Nov 20 2007
The protection of the environment is one of the most urgent questions in the present world. The release of pollutant gases due to the excessive consumption of fossil fuel has lead scientists to the search for new channels for energy production, with the minimum pollution. This research work, carried out by Dr of Chemical Sciences Edilso Reguera Ruiz and a research team of the Institute of Materials and Reagents (IMRE) of the Universty of Havana is closely related to the subject.
This study intended to reveal the crystalline and electronic structure of porous molecular materials based on cyanometalates and the potential of their interaction with host molecules. The cyanometalates are structures which form when the atoms of transition metals such as Manganese (Mn), Iron (Fe), Copper (Co) and Nickel (Ni) become linked by means of cyanide bridged clusters (CN) to form three-dimensional nettings (see Figures 1 and 2).
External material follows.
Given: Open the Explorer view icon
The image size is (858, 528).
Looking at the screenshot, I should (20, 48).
In many cases, such nettings have a porous structure.
According to Dr Reguera, “in such cases they can be considered as a prototype of porous molecular materials suitable for the separation and storage of small molecules such as Hydrogen and Light Hydrocarbons with potential applications in future energetic technologies”.
Up to that moment, the crystalline and electronic structure of the materials studied in this research work was not known in depth. The compression level of this structure presented limits to understand its features as porous materials. “Particularly, the studies relating to the particularities of its surface were almost non-existent. The studies carried out and the results reached involve an important contribution to fill this gap”.
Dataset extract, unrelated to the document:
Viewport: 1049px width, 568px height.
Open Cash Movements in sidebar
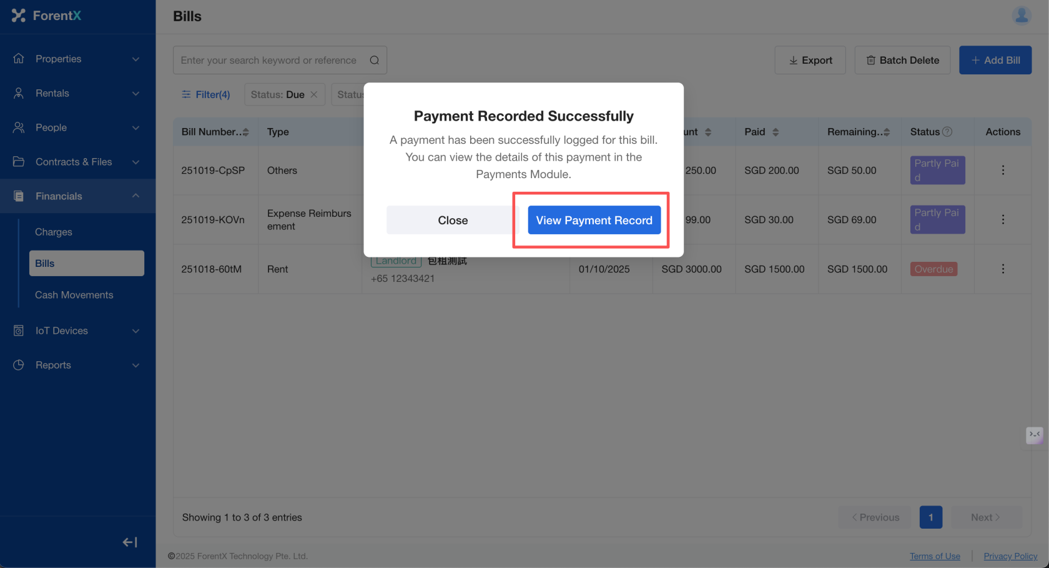click(x=74, y=295)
The possible applications of this research work are connected to one of the most interesting options for the production of non-pollutant energy: That based on Hydrogen, which generates water as a residual sub-product. This new energetic technology demands several components, one of which is to find means for Hydrogen storage in a safe and profitable way. “One of the unsolved approaches, according to Dr Reguera, is to find porous moulds which retain a high hydrogen volume through physical adsorption in a condensed state nearly at room temperatures and, at the same time, they must be able to submit it, on request, with a low energetic consumption”. One of the most visible applications of this type of technology is the substitution of oil or diesel by hydrogen in goods vehicles.
In this context, porous molecular materials are a very attractive alternative as they are a lightweight storage.